* [ACTIONS TO TAKE]
1. In the contour integration passage, which integrals cancel because the square root introduces no phase change there?
2. Reproduce the contour integration passage between "First, note that" and "and $JK$ vanish.", inclusive.

Note that, on the branch above the real axis, $-1=e^{i \pi}$ and on the branch below the real axis, $-1=e^{-i \pi}$. Thus, the sign of $i$ in front of the square root when $|x| \lt B$ is positive above the real axis and negative below the real axis.

First, note that the integrals over $AB$ and $KL$ cancel because the square root does not introduce any phase change there.

Second, as $\epsilon \to 0$, the integrals over $BC$, $FG$, and $JK$ vanish.

Third, as $\epsilon \to 0$, the integrals over $DE$ and $HI$ cancel. In this case, the phase difference over the branch cut due to the square root turns what is normally a constructive interference (i.e., the contributions usually add) into a destructive interference (i.e., they cancel.)

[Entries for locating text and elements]
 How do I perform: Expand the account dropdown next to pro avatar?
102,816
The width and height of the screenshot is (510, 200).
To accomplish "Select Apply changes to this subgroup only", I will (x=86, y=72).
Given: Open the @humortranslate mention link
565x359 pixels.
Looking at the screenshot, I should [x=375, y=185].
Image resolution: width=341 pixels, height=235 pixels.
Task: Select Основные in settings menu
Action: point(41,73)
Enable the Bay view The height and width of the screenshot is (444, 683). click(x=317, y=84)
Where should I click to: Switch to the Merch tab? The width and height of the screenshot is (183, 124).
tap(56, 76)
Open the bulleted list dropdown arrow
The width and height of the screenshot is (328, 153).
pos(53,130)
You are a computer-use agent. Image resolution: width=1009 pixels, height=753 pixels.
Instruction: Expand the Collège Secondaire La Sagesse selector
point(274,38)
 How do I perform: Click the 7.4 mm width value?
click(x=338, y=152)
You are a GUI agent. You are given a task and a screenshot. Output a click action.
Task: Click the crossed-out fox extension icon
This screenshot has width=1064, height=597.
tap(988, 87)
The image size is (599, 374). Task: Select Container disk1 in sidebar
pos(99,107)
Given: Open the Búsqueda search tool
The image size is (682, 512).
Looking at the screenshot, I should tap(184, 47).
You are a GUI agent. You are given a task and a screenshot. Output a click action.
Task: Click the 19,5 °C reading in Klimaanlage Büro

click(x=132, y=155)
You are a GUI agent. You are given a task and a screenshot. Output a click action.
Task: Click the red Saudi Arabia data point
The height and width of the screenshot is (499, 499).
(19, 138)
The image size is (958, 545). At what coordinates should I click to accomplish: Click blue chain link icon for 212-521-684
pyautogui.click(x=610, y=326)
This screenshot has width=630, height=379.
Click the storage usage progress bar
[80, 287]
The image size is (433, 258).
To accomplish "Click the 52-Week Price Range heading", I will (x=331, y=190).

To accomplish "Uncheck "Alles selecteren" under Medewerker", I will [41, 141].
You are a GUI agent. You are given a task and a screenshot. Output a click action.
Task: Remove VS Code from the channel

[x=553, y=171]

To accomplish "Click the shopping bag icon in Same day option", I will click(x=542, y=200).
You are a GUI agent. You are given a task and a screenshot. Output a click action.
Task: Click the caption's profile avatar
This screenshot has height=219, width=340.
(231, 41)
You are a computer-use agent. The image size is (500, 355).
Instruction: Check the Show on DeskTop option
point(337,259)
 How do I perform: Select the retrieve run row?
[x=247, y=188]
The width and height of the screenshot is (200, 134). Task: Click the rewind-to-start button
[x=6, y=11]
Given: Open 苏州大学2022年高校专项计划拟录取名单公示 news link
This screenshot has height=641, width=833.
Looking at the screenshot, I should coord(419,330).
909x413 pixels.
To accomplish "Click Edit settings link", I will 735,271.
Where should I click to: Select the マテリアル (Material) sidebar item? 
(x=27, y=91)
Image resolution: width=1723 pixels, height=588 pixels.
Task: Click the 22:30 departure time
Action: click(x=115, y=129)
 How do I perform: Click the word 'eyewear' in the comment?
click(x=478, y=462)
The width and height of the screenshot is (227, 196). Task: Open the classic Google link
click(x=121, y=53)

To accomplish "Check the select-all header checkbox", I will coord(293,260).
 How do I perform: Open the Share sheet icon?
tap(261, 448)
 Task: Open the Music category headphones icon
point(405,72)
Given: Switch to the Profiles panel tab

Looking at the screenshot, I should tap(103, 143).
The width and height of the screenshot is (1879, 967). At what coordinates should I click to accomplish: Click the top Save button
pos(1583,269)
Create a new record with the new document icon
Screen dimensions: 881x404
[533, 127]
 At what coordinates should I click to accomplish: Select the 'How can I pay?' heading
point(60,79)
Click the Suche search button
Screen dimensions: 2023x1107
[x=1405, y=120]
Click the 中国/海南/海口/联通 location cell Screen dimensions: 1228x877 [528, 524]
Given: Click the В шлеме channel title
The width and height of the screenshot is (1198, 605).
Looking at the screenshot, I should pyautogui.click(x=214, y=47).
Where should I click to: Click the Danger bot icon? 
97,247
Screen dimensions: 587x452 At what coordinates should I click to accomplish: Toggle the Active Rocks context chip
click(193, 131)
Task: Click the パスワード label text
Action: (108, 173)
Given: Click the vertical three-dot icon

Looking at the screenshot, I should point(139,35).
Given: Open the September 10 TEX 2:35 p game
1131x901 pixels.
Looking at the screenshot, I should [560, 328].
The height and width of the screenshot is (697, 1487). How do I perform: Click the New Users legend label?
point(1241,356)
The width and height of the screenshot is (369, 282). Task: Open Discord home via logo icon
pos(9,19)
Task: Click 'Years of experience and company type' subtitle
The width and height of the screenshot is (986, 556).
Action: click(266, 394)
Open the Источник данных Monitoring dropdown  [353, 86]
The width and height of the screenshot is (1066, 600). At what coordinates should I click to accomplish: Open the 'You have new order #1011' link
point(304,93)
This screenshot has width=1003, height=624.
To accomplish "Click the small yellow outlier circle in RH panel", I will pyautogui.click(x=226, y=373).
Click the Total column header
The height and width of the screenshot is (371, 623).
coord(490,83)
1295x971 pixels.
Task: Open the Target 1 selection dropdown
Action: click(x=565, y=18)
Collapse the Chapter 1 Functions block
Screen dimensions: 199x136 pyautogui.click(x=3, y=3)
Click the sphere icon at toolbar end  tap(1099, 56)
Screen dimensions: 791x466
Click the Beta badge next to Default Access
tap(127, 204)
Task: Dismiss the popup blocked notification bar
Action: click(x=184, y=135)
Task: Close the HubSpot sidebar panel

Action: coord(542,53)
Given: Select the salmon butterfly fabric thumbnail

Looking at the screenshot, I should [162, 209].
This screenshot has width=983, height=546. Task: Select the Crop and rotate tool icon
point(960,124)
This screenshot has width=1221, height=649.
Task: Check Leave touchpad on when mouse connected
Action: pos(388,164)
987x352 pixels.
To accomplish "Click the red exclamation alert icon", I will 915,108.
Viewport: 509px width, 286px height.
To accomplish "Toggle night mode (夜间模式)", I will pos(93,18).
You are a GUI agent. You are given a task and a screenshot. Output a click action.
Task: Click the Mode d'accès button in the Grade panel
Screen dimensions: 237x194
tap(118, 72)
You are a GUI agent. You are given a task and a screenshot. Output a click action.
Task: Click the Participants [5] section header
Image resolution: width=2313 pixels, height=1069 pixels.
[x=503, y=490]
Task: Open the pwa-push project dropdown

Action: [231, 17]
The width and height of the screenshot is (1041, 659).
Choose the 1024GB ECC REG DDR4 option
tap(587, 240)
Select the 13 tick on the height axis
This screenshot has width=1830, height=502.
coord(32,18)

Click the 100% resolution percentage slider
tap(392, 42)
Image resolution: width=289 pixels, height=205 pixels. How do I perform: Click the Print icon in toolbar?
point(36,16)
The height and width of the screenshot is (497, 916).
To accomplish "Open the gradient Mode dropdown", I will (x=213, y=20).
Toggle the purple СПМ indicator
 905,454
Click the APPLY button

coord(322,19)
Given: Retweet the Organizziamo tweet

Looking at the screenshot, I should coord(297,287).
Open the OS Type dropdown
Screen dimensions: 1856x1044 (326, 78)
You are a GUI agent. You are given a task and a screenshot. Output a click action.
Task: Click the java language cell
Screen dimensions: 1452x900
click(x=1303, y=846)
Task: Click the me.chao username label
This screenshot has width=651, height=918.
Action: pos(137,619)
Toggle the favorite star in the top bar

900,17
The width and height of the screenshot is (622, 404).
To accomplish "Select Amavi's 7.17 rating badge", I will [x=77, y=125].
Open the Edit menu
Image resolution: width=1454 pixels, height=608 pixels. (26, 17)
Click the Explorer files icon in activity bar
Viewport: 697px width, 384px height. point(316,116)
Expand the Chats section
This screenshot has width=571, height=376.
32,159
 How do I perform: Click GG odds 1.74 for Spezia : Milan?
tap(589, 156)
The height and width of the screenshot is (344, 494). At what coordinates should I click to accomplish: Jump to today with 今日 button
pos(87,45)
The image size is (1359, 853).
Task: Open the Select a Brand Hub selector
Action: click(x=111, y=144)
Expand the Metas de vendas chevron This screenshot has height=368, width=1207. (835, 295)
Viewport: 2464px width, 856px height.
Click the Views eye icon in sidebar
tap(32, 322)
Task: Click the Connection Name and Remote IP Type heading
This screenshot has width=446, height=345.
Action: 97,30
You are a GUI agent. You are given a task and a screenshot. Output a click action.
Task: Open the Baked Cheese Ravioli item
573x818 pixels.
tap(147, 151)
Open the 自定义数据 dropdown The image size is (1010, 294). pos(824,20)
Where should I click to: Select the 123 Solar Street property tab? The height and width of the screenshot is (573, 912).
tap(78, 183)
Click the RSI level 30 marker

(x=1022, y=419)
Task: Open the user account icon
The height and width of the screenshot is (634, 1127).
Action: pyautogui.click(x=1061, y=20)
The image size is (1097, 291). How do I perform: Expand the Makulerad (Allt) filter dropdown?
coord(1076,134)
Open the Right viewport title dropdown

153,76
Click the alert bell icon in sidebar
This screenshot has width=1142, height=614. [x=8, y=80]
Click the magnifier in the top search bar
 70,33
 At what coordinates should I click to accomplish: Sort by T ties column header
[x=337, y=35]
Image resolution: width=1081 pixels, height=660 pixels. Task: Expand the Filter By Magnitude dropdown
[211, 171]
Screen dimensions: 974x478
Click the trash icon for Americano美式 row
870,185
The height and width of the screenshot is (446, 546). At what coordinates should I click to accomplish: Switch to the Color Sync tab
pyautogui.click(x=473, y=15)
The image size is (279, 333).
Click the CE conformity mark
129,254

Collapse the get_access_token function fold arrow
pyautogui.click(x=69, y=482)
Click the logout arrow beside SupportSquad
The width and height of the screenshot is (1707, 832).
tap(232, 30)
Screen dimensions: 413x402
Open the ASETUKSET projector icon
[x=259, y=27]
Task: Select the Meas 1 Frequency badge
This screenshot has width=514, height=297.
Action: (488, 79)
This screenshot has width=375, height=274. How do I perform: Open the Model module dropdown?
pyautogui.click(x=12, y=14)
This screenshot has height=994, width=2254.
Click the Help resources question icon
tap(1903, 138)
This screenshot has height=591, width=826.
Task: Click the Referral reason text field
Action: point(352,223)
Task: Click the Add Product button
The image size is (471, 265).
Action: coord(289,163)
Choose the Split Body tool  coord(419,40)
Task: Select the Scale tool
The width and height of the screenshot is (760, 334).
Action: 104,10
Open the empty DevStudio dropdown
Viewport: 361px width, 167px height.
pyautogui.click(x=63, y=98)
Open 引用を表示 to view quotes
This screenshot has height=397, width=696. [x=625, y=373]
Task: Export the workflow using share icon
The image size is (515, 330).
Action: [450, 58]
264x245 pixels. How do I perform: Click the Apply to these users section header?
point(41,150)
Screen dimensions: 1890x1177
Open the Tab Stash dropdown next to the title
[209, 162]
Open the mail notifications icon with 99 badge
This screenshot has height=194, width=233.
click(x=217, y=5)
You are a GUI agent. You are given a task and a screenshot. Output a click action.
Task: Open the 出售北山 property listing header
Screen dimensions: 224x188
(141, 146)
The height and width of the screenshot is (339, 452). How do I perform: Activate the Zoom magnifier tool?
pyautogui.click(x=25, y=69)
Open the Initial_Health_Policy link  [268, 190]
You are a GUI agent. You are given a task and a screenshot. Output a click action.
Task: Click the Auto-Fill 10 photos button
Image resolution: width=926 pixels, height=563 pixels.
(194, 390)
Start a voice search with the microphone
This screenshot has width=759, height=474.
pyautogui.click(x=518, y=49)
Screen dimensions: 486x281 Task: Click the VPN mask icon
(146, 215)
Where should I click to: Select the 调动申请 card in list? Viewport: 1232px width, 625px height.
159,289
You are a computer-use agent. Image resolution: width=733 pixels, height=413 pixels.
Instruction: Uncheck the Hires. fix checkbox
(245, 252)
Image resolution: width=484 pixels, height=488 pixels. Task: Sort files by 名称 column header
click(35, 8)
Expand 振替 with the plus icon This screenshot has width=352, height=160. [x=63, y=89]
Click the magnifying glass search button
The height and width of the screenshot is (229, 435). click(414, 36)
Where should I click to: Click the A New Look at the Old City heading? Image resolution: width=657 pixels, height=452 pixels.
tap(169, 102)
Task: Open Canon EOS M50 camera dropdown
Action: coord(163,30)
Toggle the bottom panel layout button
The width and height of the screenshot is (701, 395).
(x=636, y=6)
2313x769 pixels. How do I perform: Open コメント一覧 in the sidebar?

* [OUTPUTS]
1. The integrals over $AB$ and $KL$.

2.
First, note that the integrals over $AB$ and $KL$ cancel because the square root does not introduce any phase change there.

Second, as $\epsilon \to 0$, the integrals over $BC$, $FG$, and $JK$ vanish.